# REQUIREMENT:
Copy everything from the line containing "Elecciones municipales (19, 280)" down to the end of the records, swapping "Sign Up" for "Register" and leaving the rest unchanged.
+ + + + +
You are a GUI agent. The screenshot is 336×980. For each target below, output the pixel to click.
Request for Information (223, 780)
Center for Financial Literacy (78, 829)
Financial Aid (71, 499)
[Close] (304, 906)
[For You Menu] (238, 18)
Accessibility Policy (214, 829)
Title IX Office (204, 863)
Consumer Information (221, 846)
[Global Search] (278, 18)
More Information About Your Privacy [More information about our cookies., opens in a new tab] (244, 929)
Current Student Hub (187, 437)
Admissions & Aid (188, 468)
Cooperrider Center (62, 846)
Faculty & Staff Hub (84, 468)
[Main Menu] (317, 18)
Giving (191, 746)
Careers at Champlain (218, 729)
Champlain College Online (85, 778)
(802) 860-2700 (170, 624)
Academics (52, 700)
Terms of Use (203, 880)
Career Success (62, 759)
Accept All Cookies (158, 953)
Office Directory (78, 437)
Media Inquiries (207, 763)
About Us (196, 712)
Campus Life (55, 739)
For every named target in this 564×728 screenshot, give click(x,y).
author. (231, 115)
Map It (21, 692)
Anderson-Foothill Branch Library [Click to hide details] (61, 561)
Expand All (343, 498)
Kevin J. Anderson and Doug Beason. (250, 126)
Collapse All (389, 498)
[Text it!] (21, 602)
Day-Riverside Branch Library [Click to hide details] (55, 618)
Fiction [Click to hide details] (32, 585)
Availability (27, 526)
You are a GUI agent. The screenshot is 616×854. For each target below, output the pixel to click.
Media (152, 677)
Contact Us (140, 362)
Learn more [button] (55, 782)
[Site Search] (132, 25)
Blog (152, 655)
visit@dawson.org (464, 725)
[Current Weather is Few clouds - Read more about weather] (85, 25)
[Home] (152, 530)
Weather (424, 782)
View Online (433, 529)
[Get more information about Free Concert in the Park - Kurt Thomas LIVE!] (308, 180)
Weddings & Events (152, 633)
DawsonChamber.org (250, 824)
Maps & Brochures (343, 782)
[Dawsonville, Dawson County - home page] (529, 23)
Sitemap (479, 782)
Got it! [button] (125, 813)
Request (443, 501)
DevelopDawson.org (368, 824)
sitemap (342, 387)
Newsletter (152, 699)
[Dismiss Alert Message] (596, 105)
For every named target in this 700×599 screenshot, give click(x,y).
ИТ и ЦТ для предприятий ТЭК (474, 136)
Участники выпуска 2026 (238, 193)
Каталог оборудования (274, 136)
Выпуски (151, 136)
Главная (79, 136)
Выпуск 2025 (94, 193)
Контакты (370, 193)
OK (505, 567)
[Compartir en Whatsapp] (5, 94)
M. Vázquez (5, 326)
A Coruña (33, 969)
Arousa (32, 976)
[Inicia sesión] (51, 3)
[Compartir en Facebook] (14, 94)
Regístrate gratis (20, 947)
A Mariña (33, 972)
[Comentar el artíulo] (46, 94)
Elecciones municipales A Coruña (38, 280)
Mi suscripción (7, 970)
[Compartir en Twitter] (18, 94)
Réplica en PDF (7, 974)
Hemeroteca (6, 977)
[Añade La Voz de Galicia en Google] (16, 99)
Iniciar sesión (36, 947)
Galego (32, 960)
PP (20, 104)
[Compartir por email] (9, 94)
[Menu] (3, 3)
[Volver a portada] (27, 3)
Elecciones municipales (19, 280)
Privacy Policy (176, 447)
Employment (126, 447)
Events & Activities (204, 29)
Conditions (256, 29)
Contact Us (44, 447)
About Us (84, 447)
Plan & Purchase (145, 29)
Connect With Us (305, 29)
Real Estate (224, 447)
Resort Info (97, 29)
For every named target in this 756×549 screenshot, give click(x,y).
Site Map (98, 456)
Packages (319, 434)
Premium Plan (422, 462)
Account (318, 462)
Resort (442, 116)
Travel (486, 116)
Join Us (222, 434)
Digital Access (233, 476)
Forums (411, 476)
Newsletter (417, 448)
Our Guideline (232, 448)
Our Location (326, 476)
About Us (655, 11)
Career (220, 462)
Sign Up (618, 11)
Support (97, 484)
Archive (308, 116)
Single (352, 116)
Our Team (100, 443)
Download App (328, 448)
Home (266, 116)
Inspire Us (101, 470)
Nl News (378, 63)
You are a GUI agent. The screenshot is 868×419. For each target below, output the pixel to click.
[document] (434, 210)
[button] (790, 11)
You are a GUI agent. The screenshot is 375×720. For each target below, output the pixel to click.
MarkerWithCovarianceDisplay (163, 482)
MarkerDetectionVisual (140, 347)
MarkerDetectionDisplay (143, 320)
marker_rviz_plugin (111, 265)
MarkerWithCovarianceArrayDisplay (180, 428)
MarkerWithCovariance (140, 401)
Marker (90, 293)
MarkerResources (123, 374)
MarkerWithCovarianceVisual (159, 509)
+ + + + +
# RESPONSE FOR THIS EXERCISE:
Elecciones municipales (19, 280)
Privacy Policy (176, 447)
Employment (126, 447)
Events & Activities (204, 29)
Conditions (256, 29)
Contact Us (44, 447)
About Us (84, 447)
Plan & Purchase (145, 29)
Connect With Us (305, 29)
Real Estate (224, 447)
Resort Info (97, 29)
For every named target in this 756×549 screenshot, give click(x,y).
Site Map (98, 456)
Packages (319, 434)
Premium Plan (422, 462)
Account (318, 462)
Resort (442, 116)
Travel (486, 116)
Join Us (222, 434)
Digital Access (233, 476)
Forums (411, 476)
Newsletter (417, 448)
Our Guideline (232, 448)
Our Location (326, 476)
About Us (655, 11)
Career (220, 462)
Register (618, 11)
Support (97, 484)
Archive (308, 116)
Single (352, 116)
Our Team (100, 443)
Download App (328, 448)
Home (266, 116)
Inspire Us (101, 470)
Nl News (378, 63)
You are a GUI agent. The screenshot is 868×419. For each target below, output the pixel to click.
[document] (434, 210)
[button] (790, 11)
You are a GUI agent. The screenshot is 375×720. For each target below, output the pixel to click.
MarkerWithCovarianceDisplay (163, 482)
MarkerDetectionVisual (140, 347)
MarkerDetectionDisplay (143, 320)
marker_rviz_plugin (111, 265)
MarkerWithCovarianceArrayDisplay (180, 428)
MarkerWithCovariance (140, 401)
Marker (90, 293)
MarkerResources (123, 374)
MarkerWithCovarianceVisual (159, 509)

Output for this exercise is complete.